# Author:

- Huu Khang Nguyen - 7402909
- hkn878@uowmail.edu.au


# Environment:

- Python 3.10.6
- Ubuntu 22.04.2 LTS x86_64

In [1]:
from pyspark.sql import SparkSession

In [2]:
spark = SparkSession.builder.getOrCreate()
spark_context = spark.sparkContext

23/05/30 22:46:53 WARN Utils: Your hostname, huukhang1512-B550I-AORUS-PRO-AX resolves to a loopback address: 127.0.1.1; using 192.168.0.162 instead (on interface wlp6s0)
23/05/30 22:46:53 WARN Utils: Set SPARK_LOCAL_IP if you need to bind to another address
Setting default log level to "WARN".
To adjust logging level use sc.setLogLevel(newLevel).

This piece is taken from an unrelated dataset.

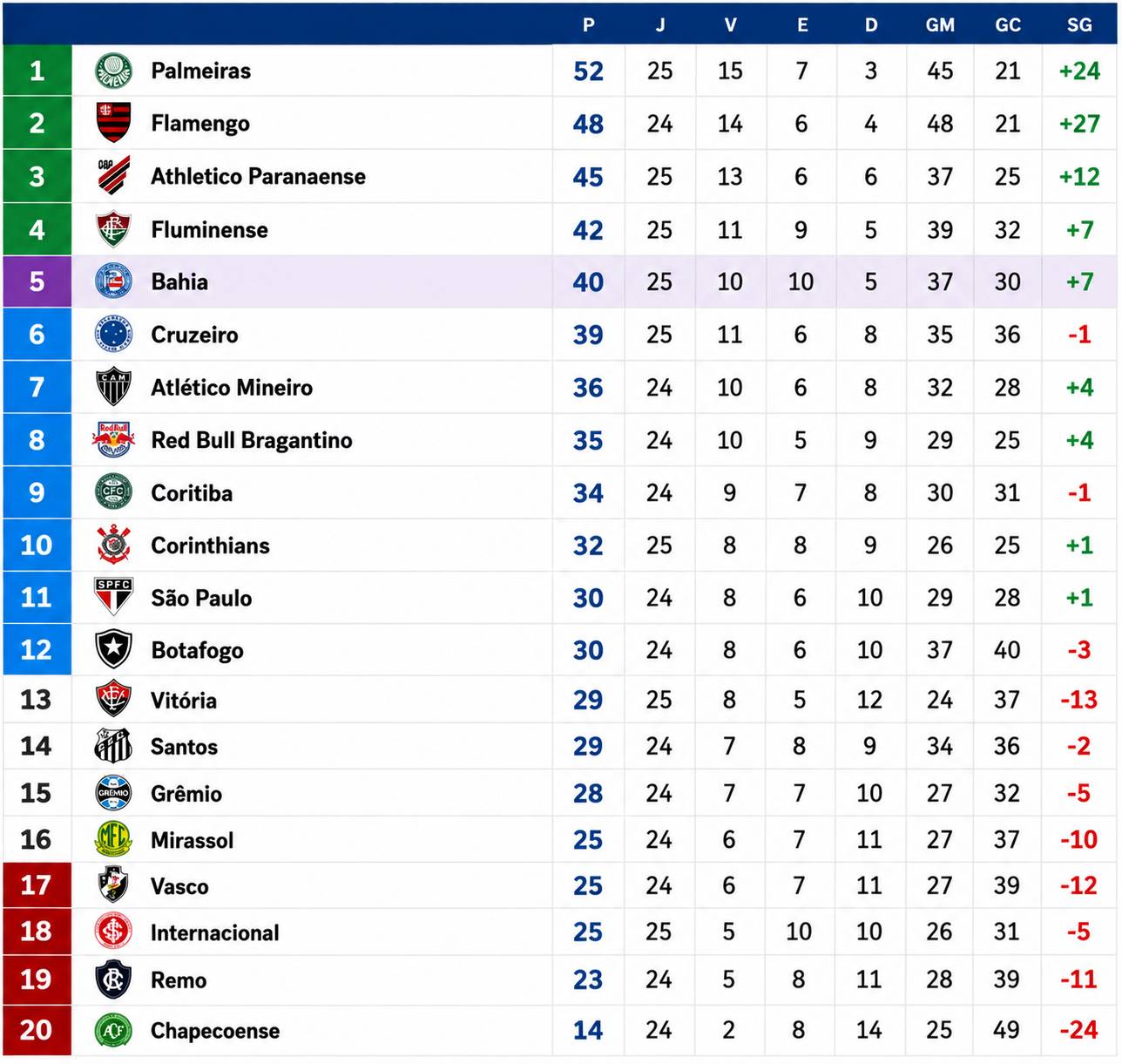
Task: Sort by SG goal difference header
Action: 1079,25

For SparkR, use setLogLevel(newLevel).
23/05/30 22:46:53 WARN NativeCodeLoader: Unable to load native-hadoop library for your platform... using builtin-java classes where applicable
23/05/30 22:46:54 WARN Utils: Service 'SparkUI' could not bind on port 4040. Attempting port 4041.


# Load data into RDD

In [3]:
# Download the webpage dataset into the local machine
WEB_PAGE_DATASET = './gr0.California.txt'

# Read into RDD
lines = spark_context.textFile(WEB_PAGE_DATASET)

In [4]:
lines_map = lines.map(lambda line: line.strip().split())

In [5]:
def add_1(line):
    (_, src, dest) = line.strip().split()
    return (src, dest, 1)

In [6]:
def process_web_page(line):
    (_, id, url) = line.strip().split()
    return (id, url)

In [7]:
web_page = lines.filter(lambda line: "n" in line[0]).map(process_web_page)
web_page_graph = lines.filter(lambda line: "e" in line[0]).map(add_1)


In [8]:
len(web_page.collect())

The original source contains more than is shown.